Arbeiter stoßen auf menschliche Gebeine

Sanierung der Stiftskirche geht dennoch weiter - Baustopp hätte Kosten erhöht

Bei der Renovierung der Stiftskirche sind menschliche Gebeine entdeckt worden. Doch die Sanierung geht weiter. Für einen Baustopp seien die Funde ¸¸nicht aussagekräftig genug'', heißt es beim Landesdenkmalamt.

VON ALEXANDER MÖHNLE

Gefunden wurden die Knochen in der Nähe des Aposteltors beim Herausbrechen von Bodenplatten. Bauleiter Ludger Schmidt hat die Arbeiten im südlichen Kirchenschiff daraufhin stoppen lassen und das Landesdenkmalamt informiert. Seither lagern die Funde, darunter als größte Teile eine Schädeldecke und ein Kiefer, in einer Kiste. ¸¸Mit diesen Knochen bringt man keinen mehr zusammen'', hatte die Bodendenkmalpflege erkannt. Für Aufregung und wilde Spekulationen sorgten die Funde dennoch. Nur heiße Luft?
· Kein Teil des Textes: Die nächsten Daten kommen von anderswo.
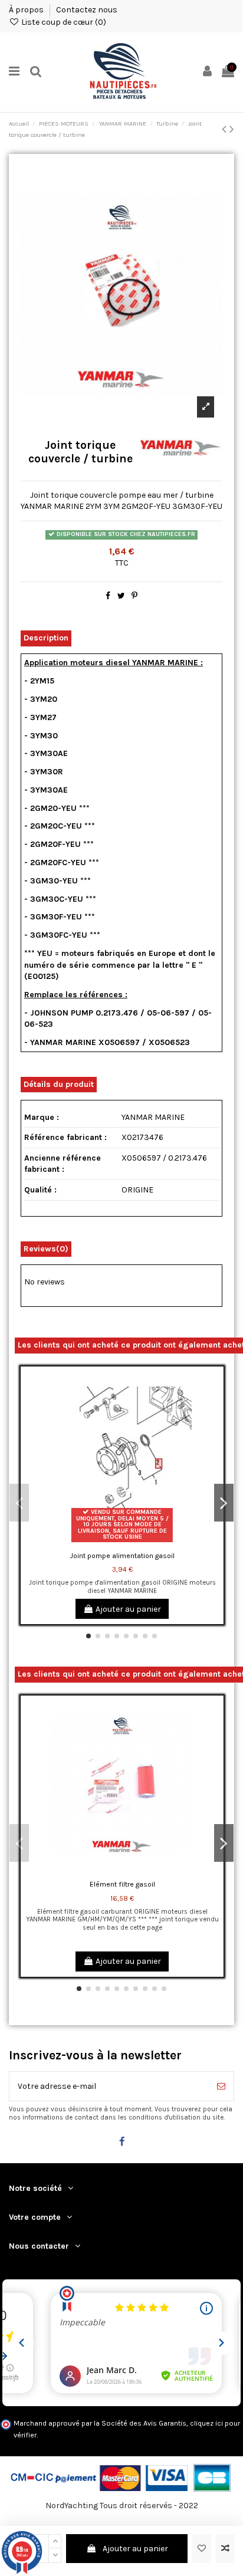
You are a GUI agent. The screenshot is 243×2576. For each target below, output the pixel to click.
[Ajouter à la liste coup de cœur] (201, 2548)
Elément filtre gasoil (122, 1884)
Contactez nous (86, 10)
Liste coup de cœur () (62, 22)
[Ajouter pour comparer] (225, 2548)
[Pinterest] (134, 596)
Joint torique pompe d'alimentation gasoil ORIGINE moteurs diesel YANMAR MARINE (122, 1586)
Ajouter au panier (135, 2549)
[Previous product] (225, 129)
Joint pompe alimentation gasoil (122, 1556)
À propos (27, 10)
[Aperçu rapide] (215, 1425)
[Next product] (231, 129)
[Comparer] (215, 1405)
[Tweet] (121, 596)
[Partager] (108, 596)
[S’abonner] (221, 2086)
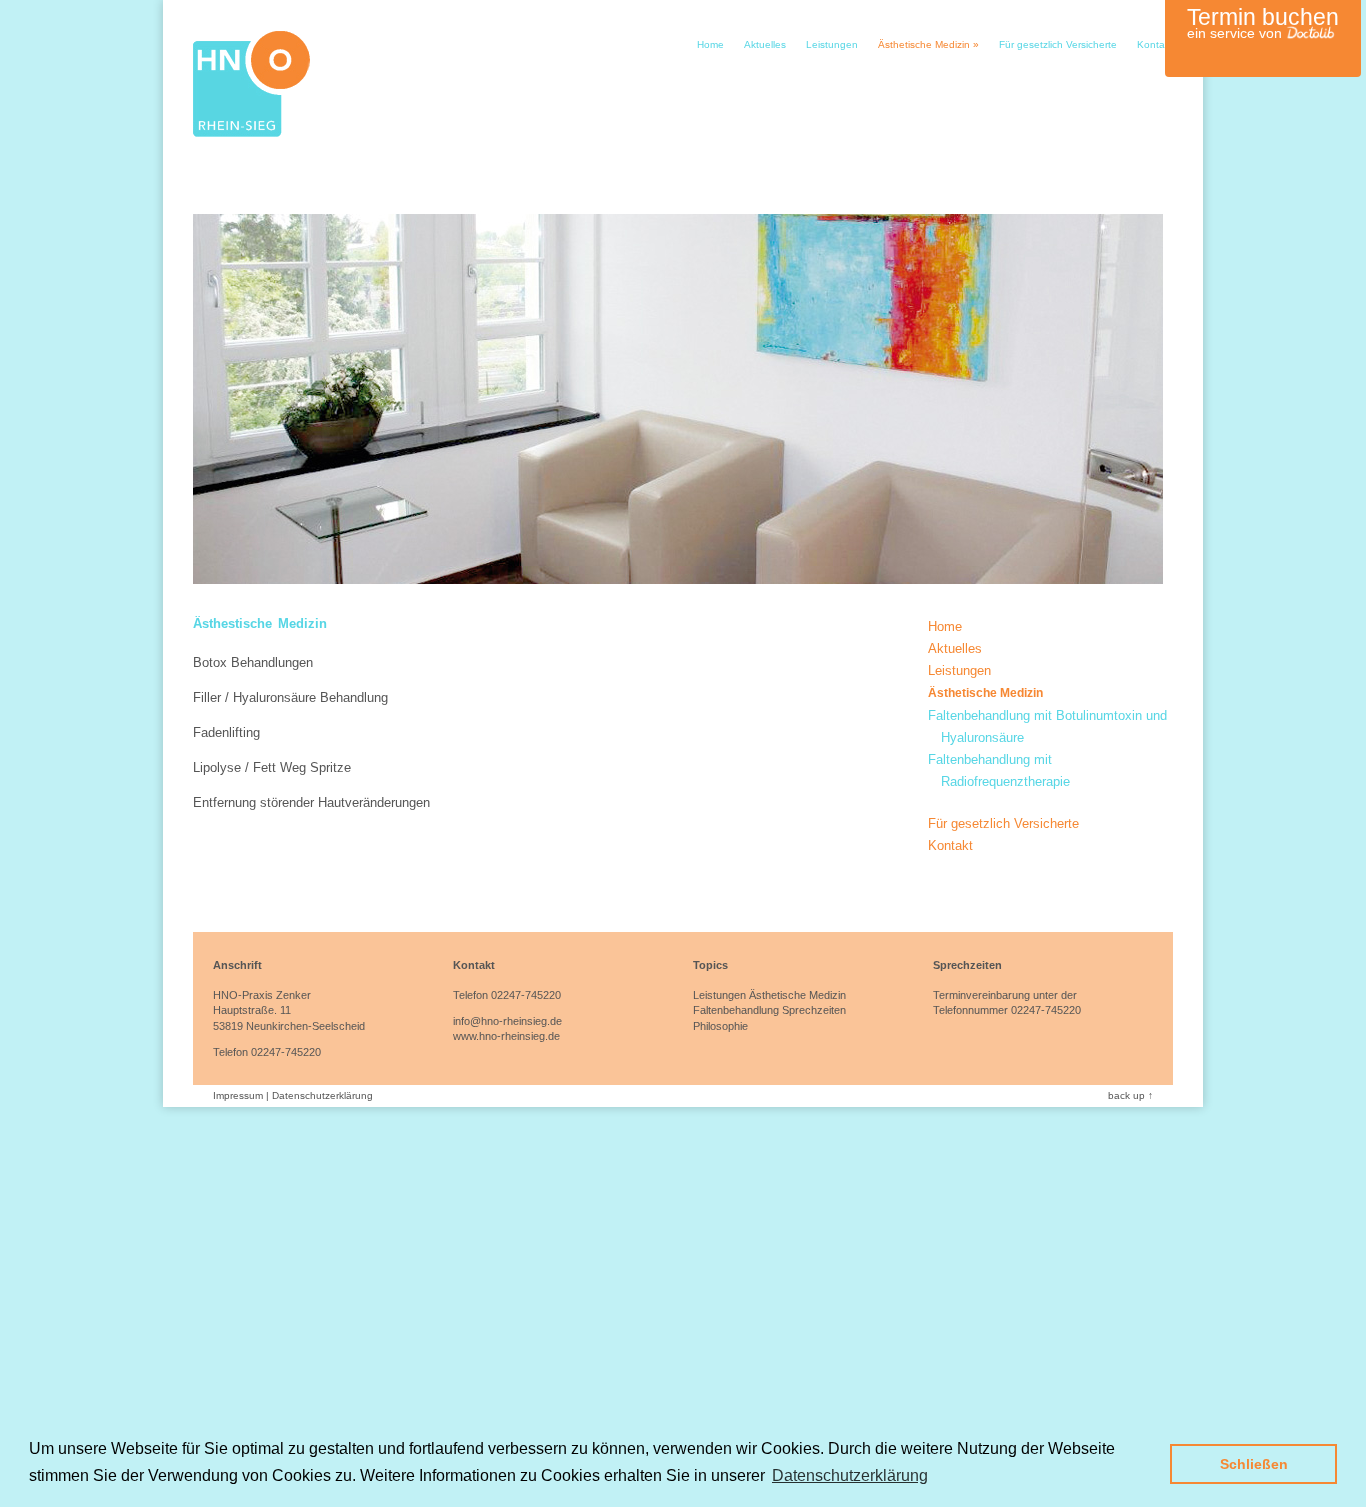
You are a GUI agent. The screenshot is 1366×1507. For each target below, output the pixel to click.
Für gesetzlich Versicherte (1058, 44)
Ein Archäologe, der vom Fund ¸¸zweier Skelette'' Wind bekommen hatte, vermutete sogar, dass die Knochen zu Gunsten eines ungestörten Weiterbaus verheimlicht werden sollten. Zumal ein Baustopp, wenn er auch nur Teile der riesigen Baustelle beträfe, immer auch einen finanziellen Mehraufwand bedeuten würde.

Von einem Baustopp aber kann wohl keine Rede sein. ¸¸Es wurden wirklich nur einzelne und historisch unbedeutende Knochen gefunden, wie man sie bei jeder Kirchenrenovierung zuhauf findet'', bekräftigt Hartmut Schäfer vom Landesdenkmalamt. Sein Amt untersuche jeden Fund genau und schrecke auch nicht vor einem Baustopp zurück. Bei diesem Fund jedoch, so vermutet er, handle es sich lediglich um nicht zu rekonstruierende Knochenteile, die bei der Renovierung nach dem Krieg wild durcheinander gewirbelt worden seien.

Auch für Bauleiter Ludger Schmidt wäre es deshalb keine Überraschung, wenn noch weitere Knochen gefunden würden. ¸¸Schließlich wurden Kirchen und der Platz drum herum seit jeher als Grabstätten genutzt'', sagt Schmidt, der aber versichert, dass die gefundenen Knochen würdig begraben würden. Darüber, so scheint es jedenfalls, hatte man sich gleich nach dem Krieg weniger den Kopf zerbrochen.

Mittlerweile sind die Kellerräume freigelegt, ¸¸im Laufe des Frühjahrs wird die neue Heizung eingebaut'', sagt Helmut Liebs, Medienpfarrer der Evangelischen Kirche. Schwieriger gestaltet sich die Sanierung der Wände und Standbilder im Chor. Der besseren Akustik wegen hat man einst einen asbesthaltigen Putz aufgesprüht, ¸¸die Schicht ist bis zu fünf Zentimeter dick'', sagt Helmut Liebs. Den Asbest zu entfernen sei eine äußerst mühsame Angelegenheit.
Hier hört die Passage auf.